→ **Sfide**:
1. Rispondi a queste domande sul post con la poesia sulla pioggia:
(a) In quale città si è corsa la mezza maratona in cui è stato migliorato il PB?
(b) Che cosa significa la sigla PB, secondo il post?
(c) Quale nome compare nel verso che segue "l'illuse, che oggi m'illude,"?
2. Prosegui il post con la poesia sulla pioggia a partire dal punto in cui si interrompe.

0101-1111-2010201020102010 | by Paolo Sala | Categories: Così è la vita...

Ciao,

è passato un bel po’ di tempo dall’ultimo post e di acqua ne è passata sotto i ponti (non si tratta solo di una metafora visto il tempo):

Ad esempio ho corso un’altra mezza maratona (Cremona) migliorando il mio PB (che ho scoperto voler dire Personal Best) e mi accingo a correrne un’altra (Il basso garda).

Ho deciso di cavar fuori la mia penna digitale in questa grigia giornata di pioggia soltanto per condividere con voi l’emozione di una poesia:

Taci. Su le soglie

del bosco non odo

parole che dici

umane; ma odo

parole più nuove

che parlano gocciole e foglie

lontane.

Ascolta. Piove

dalle nuvole sparse.

Piove su le tamerici

salmastre ed arse,

piove sui pini

scagliosi ed irti,

piove sui mirti

divini,

su le ginestre fulgenti

di fiori accolti,

sui ginestri folti

di coccole aulenti,

piove sui nostri volti

silvani,

piove sulle nostre mani

ignude,

sui nostri vestimenti

leggieri,

su i freschi pensieri

che l’anima schiude

novella,

su la favola bella

che ieri

l’illuse, che oggi m’illude,

o Ermione

Odi? La pioggia cade

su la solitaria

verdura

con un crepitio che dura

e varia nell’aria

secondo le fronde

più rade, men rade.

→ **Informazioni fornite**:
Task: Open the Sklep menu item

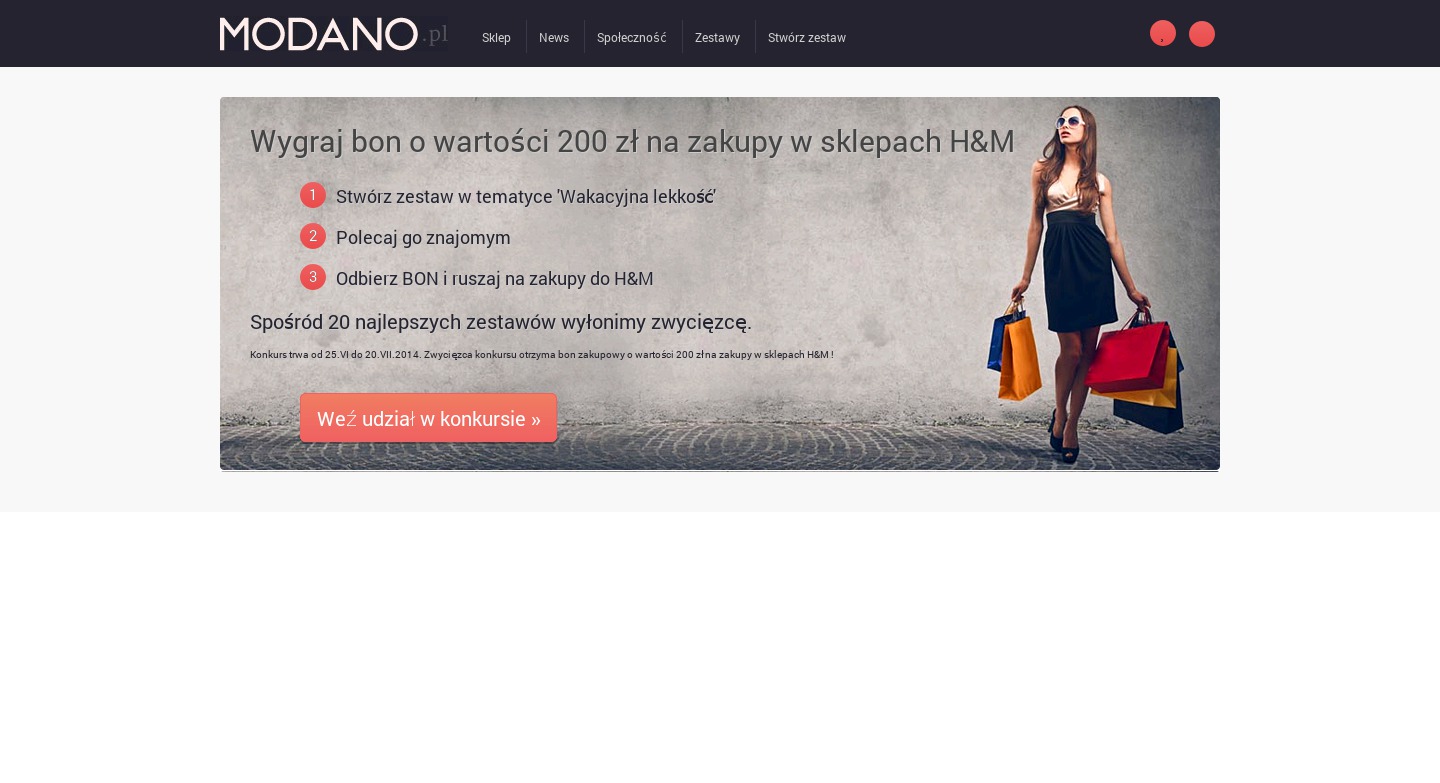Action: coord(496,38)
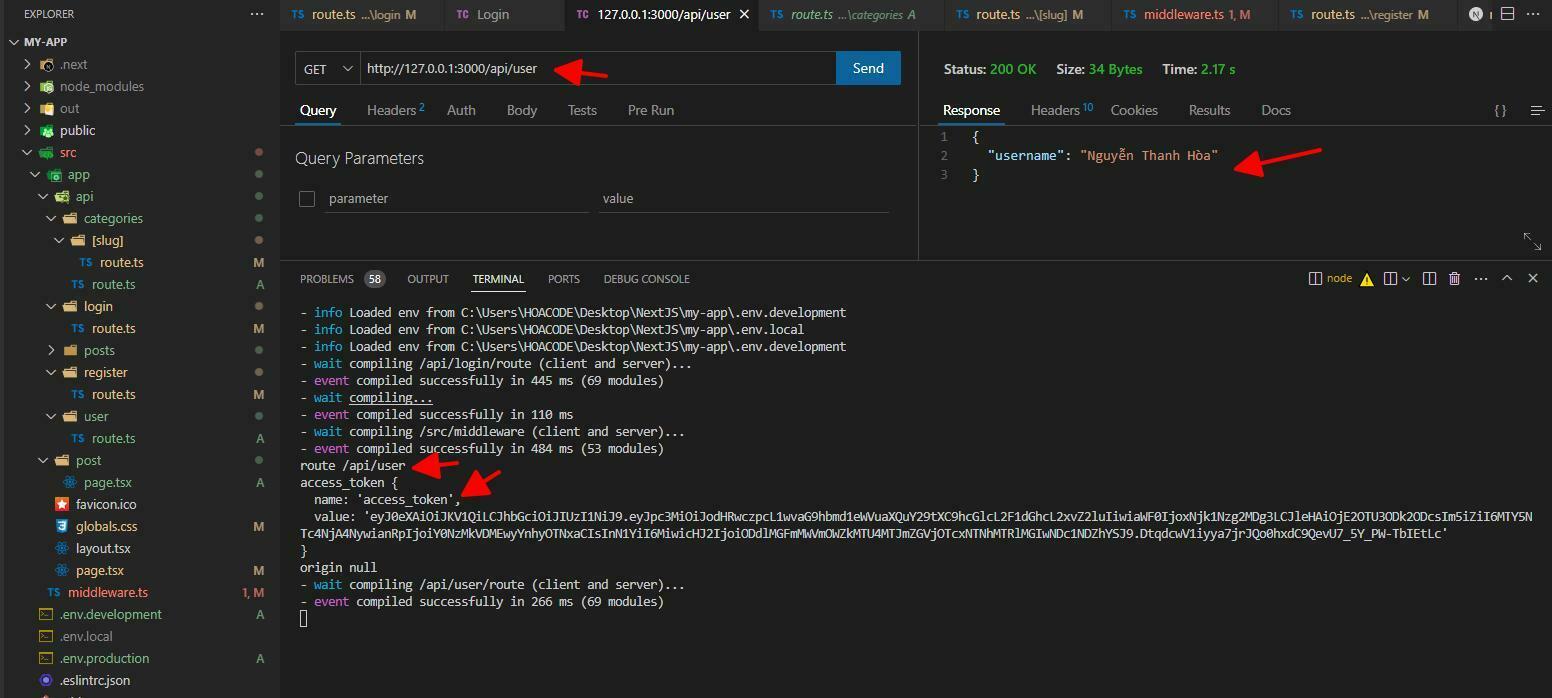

...

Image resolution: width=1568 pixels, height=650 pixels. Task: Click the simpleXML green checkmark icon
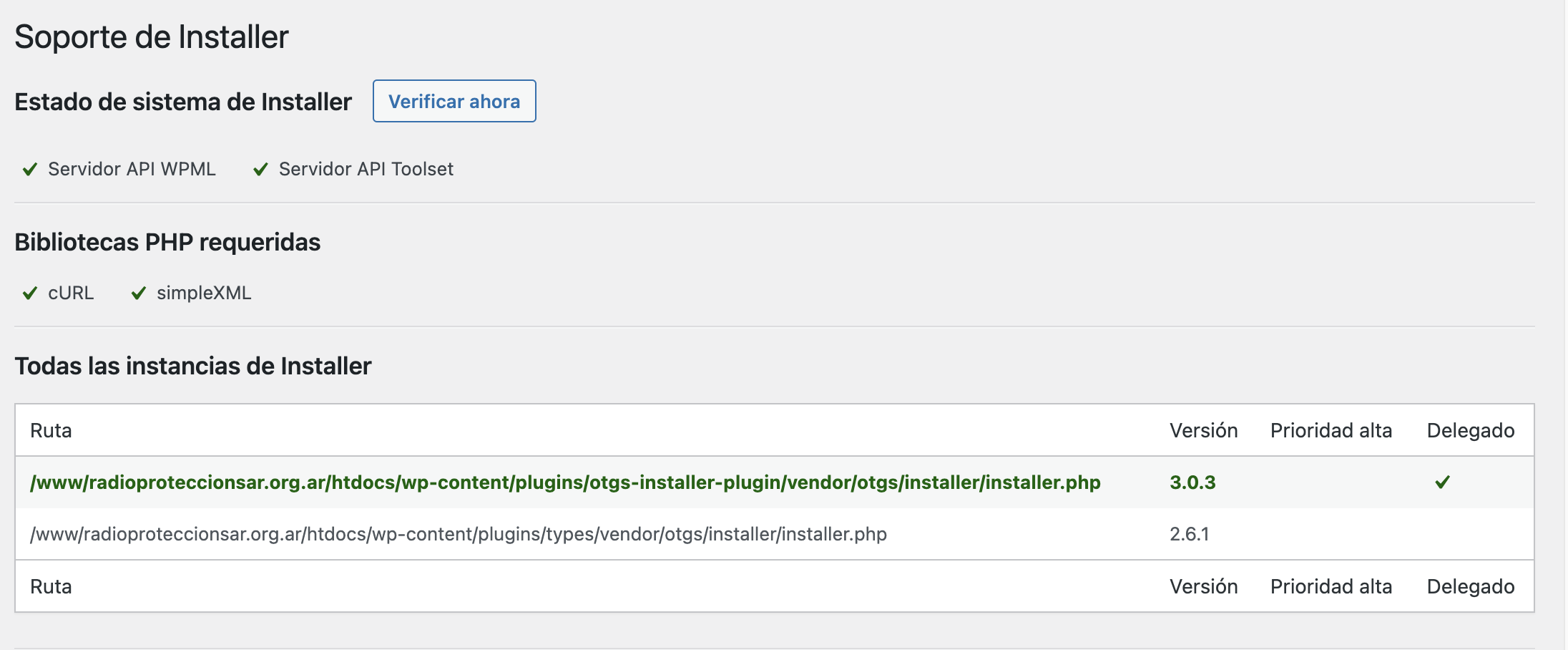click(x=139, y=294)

→ **Risultati per compito**:
1.
(a) A Cremona.
(b) Personal Best.
(c) Ermione.

2.
Ascolta. Risponde

al pianto il canto

delle cicale

che il pianto australe

non impaura,

nè il ciel cinerino.

E il pino

ha un suono, e il mirto

altro suono, e il ginepro

altro ancora, stromenti

diversi

sotto innumerevoli dita.

E immersi

noi siam nello spirto

silvestre,

d’arborea vita viventi;

e il tuo volto ebro

è molle di pioggia

come un foglia,

e le tue chiome

auliscono come

le chiare ginestre,

o creatura terrestre

che hai nome

Ermione.

Ascolta, ascolta. L’accordo

delle aeree cicale

a poco a poco

più sordo

si fa sotto il pianto

che cresce;

ma un canto vi si mesce

più roco

che di laggiù sale,

dall’umida ombra remota.

Più sordo e più fioco

s’allenta, si spegne.

Sola una nota

ancora trema, si spegne,

risorge, treme, si spegne.

Non s’ode voce del mare.

Or s’ode su tutta la fronda

crosciare

l’argentea pioggia

che monda,

il croscio che varia

secondo la fronda

più folta, men folta.

Ascolta.

La figlia dell’aria

è muta; ma la figlia

del limo lontane,

la rana,

canta nell’ombra più fonda,

chi sa dove, chi sa dove!

E piove su le tue ciglia,

Ermione.

Piove su le tue ciglia nere

sì che par tu pianga

ma di piacere; non bianca

ma quasi fatta virente,

par da scorza tu esca.

E tutta la vita è in noi fresca

aulente,

il cuor nel petto è come pesca

intatta,

tra le palpebre gli occhi

son come polle tra l’erbe,

i denti negli alveoli

son come mandorle acerbe.

E andiam di fratta in fratta,

or congiunti or disciolti

(e il verde vigor rude

ci allaccia i malleoli

c’intrica i ginocchi)

chi sa dove, chi sa dove!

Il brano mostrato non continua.